### Problem to solve
In the records, find each line where "will" occurs, and copy it.

[Start of section]

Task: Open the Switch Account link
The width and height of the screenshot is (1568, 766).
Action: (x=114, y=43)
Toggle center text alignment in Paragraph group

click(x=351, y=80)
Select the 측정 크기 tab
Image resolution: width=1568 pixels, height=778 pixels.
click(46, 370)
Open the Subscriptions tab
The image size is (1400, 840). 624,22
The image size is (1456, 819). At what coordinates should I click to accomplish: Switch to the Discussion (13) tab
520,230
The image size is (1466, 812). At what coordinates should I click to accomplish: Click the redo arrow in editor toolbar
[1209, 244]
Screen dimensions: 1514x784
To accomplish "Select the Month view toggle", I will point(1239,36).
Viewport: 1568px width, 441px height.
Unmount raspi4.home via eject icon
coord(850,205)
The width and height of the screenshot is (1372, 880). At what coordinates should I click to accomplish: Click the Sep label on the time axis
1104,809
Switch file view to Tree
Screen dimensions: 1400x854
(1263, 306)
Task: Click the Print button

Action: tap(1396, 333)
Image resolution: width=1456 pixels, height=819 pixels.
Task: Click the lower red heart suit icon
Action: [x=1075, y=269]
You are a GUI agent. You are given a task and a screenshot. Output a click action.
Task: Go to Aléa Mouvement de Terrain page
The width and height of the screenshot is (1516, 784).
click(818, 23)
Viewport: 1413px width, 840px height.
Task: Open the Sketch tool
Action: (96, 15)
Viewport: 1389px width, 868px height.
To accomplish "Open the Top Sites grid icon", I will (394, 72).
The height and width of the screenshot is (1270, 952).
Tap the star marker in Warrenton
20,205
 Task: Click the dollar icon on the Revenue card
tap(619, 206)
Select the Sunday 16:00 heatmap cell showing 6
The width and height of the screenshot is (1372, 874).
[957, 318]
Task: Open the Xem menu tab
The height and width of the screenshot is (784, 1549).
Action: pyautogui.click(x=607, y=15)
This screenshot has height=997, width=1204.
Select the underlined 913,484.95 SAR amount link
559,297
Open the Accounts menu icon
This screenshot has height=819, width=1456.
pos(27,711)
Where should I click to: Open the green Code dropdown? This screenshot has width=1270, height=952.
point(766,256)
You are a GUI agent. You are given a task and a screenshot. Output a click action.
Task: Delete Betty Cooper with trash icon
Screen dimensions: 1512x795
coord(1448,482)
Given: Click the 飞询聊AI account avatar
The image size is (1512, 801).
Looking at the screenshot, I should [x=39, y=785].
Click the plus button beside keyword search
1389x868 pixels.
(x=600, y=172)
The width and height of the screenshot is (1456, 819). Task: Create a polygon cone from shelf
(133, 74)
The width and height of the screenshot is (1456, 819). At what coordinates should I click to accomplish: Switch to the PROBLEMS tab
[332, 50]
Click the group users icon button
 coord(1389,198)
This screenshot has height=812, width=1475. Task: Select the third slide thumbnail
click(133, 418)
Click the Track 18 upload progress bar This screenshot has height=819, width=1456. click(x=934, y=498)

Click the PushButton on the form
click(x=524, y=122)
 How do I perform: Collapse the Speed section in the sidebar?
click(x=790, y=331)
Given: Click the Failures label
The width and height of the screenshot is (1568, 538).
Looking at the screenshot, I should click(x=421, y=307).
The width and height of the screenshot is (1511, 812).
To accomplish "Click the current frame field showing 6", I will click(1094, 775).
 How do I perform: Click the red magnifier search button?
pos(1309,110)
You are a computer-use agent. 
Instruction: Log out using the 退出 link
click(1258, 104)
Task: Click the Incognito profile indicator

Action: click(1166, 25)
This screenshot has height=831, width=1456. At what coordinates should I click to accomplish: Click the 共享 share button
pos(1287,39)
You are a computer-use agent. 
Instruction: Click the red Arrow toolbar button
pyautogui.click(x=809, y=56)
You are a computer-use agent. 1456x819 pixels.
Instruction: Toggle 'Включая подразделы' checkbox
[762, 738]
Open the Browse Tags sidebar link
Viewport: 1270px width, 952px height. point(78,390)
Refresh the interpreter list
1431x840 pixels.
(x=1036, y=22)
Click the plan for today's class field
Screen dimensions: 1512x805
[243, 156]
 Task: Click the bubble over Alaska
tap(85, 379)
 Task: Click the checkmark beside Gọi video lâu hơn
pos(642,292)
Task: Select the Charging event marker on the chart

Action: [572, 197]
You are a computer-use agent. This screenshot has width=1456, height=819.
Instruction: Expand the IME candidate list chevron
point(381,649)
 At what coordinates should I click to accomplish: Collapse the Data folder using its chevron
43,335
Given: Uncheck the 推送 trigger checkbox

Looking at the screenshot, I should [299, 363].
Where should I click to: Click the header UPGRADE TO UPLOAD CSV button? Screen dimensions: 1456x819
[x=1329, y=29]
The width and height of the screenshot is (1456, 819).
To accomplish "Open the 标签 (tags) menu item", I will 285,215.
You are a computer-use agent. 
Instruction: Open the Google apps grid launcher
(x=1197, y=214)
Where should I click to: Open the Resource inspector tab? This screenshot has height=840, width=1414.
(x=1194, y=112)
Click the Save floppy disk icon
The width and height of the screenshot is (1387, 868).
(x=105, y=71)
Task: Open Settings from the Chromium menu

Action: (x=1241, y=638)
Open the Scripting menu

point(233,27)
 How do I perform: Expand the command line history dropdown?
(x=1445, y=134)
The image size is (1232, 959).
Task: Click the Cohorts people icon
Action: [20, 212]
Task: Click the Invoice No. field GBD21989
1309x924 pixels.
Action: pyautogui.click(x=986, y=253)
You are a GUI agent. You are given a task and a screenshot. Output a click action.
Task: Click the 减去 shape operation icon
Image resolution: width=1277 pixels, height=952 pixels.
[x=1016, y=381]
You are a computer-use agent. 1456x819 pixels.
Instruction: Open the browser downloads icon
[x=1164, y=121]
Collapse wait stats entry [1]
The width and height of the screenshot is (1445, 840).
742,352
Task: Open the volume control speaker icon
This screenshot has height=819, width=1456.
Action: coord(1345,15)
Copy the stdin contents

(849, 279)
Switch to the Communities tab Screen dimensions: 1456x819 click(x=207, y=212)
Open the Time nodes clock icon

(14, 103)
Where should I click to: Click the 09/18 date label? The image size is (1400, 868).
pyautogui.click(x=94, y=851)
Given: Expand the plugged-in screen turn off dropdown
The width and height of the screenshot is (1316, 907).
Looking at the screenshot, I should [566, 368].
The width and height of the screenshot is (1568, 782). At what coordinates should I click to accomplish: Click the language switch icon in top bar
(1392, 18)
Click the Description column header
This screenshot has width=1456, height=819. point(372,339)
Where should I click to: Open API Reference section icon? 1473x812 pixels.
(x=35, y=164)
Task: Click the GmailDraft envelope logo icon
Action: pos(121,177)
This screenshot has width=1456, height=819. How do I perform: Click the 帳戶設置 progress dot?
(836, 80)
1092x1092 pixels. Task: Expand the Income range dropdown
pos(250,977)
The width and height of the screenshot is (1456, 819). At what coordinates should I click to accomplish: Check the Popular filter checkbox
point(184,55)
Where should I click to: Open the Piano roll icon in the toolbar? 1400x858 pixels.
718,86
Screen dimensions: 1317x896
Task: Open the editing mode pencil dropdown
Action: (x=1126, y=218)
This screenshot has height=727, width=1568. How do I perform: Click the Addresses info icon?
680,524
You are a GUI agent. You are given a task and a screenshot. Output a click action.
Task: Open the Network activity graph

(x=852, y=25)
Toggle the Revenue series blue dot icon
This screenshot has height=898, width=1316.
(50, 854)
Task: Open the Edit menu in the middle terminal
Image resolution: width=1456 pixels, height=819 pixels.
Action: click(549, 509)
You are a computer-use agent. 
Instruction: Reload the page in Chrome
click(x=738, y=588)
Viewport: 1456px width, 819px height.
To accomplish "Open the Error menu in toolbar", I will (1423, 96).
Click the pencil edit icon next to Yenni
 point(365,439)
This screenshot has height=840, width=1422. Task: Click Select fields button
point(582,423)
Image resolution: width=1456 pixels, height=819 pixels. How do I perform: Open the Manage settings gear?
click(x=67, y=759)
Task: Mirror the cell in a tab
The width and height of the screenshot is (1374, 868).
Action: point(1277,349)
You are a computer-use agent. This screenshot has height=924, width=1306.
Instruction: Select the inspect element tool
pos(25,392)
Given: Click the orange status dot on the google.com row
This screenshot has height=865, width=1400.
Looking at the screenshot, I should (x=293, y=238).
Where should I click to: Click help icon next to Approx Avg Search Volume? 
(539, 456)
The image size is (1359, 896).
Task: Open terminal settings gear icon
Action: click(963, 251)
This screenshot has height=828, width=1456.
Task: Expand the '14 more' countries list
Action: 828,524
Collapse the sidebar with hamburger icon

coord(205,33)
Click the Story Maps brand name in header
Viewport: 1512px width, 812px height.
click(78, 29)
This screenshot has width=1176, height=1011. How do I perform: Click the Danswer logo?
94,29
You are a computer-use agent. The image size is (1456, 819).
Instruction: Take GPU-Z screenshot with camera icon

[End of section]

### Written response
To accomplish "Select the Month view toggle", I will point(1239,36).
To accomplish "Open the Top Sites grid icon", I will (394, 72).
To accomplish "Click the current frame field showing 6", I will click(1094, 775).
To accomplish "Open the 标签 (tags) menu item", I will 285,215.
To accomplish "Open the Error menu in toolbar", I will (1423, 96).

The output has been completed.